_Your objective_
Render every nonblank line of the material below as a Markdown table with the columns No. and Text, numbering the rows from 1. Leave the pictures out.

================

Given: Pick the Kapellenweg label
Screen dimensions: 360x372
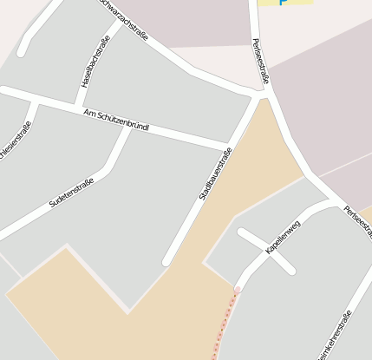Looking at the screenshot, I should point(283,236).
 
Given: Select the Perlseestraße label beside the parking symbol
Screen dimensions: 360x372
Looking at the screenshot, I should point(261,60).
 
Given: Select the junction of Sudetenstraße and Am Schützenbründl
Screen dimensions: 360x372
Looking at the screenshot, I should point(130,128).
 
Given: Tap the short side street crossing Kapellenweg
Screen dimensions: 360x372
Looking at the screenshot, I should point(266,251).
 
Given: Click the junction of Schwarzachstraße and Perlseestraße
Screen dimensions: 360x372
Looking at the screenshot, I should point(258,91).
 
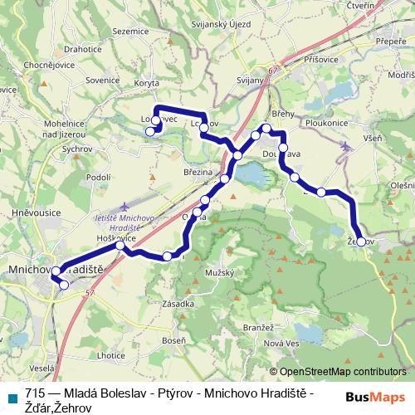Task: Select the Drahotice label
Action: point(82,49)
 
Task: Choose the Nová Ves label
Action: point(281,343)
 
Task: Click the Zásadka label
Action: point(178,305)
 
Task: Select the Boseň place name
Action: point(174,340)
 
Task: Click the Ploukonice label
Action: point(325,122)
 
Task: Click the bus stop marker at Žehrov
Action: point(360,242)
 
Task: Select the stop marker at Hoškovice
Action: point(120,246)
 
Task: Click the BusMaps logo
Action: point(375,397)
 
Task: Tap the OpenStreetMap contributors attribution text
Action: point(342,373)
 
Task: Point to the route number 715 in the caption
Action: point(35,393)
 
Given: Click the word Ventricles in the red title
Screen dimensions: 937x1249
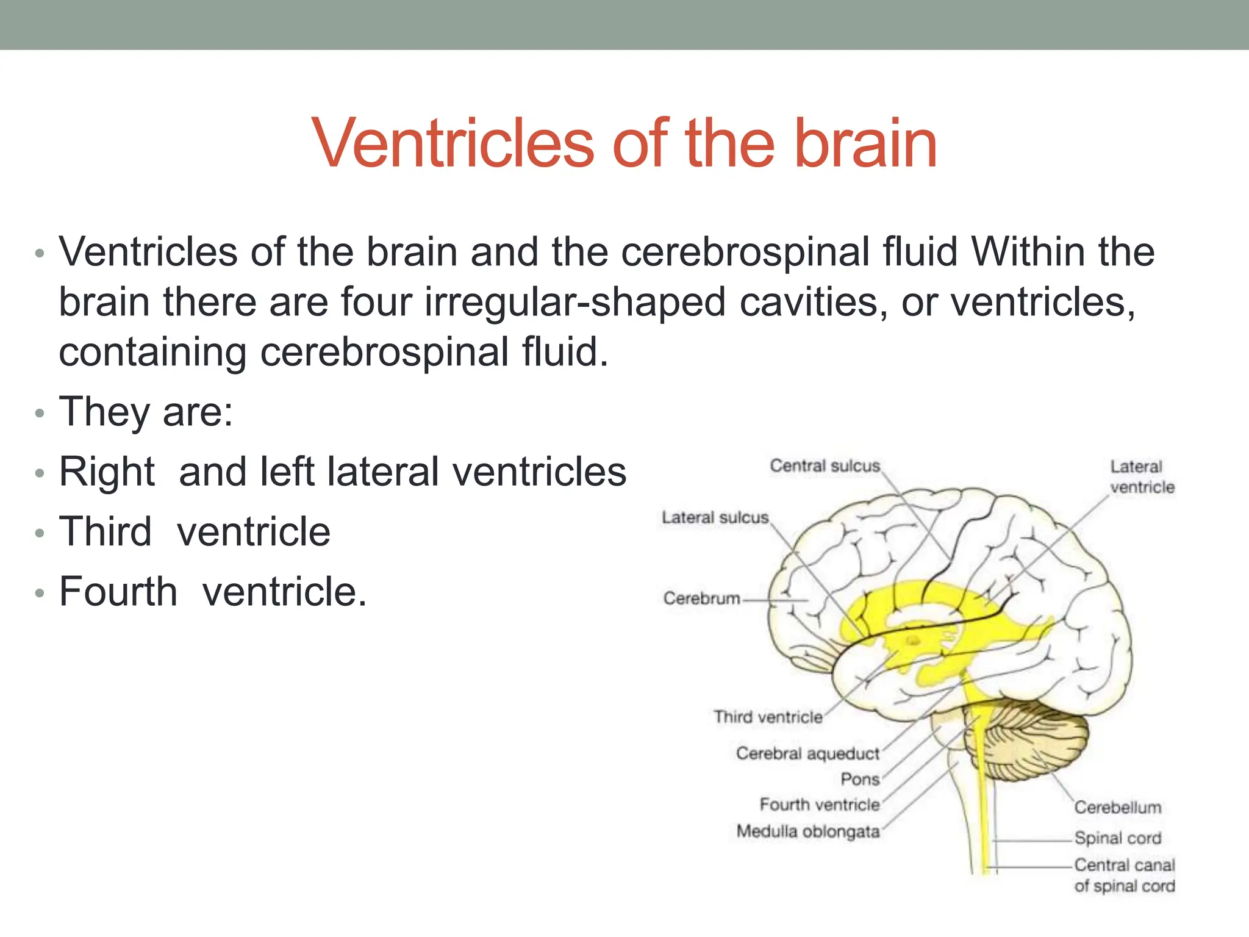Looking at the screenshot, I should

================

_Right answer_
| No. | Text |
|---|---|
| 1 | Given: Pick the Kapellenweg label |
| 2 | Screen dimensions: 360x372 |
| 3 | Looking at the screenshot, I should point(283,236). |
| 4 | Given: Select the Perlseestraße label beside the parking symbol |
| 5 | Screen dimensions: 360x372 |
| 6 | Looking at the screenshot, I should point(261,60). |
| 7 | Given: Select the junction of Sudetenstraße and Am Schützenbründl |
| 8 | Screen dimensions: 360x372 |
| 9 | Looking at the screenshot, I should point(130,128). |
| 10 | Given: Tap the short side street crossing Kapellenweg |
| 11 | Screen dimensions: 360x372 |
| 12 | Looking at the screenshot, I should point(266,251). |
| 13 | Given: Click the junction of Schwarzachstraße and Perlseestraße |
| 14 | Screen dimensions: 360x372 |
| 15 | Looking at the screenshot, I should point(258,91). |
| 16 | Task: Select the Drahotice label |
| 17 | Action: point(82,49) |
| 18 | Task: Choose the Nová Ves label |
| 19 | Action: point(281,343) |
| 20 | Task: Click the Zásadka label |
| 21 | Action: point(178,305) |
| 22 | Task: Select the Boseň place name |
| 23 | Action: point(174,340) |
| 24 | Task: Click the Ploukonice label |
| 25 | Action: point(325,122) |
| 26 | Task: Click the bus stop marker at Žehrov |
| 27 | Action: point(360,242) |
| 28 | Task: Select the stop marker at Hoškovice |
| 29 | Action: point(120,246) |
| 30 | Task: Click the BusMaps logo |
| 31 | Action: point(375,397) |
| 32 | Task: Tap the OpenStreetMap contributors attribution text |
| 33 | Action: point(342,373) |
| 34 | Task: Point to the route number 715 in the caption |
| 35 | Action: point(35,393) |
| 36 | Given: Click the word Ventricles in the red title |
| 37 | Screen dimensions: 937x1249 |
| 38 | Looking at the screenshot, I should |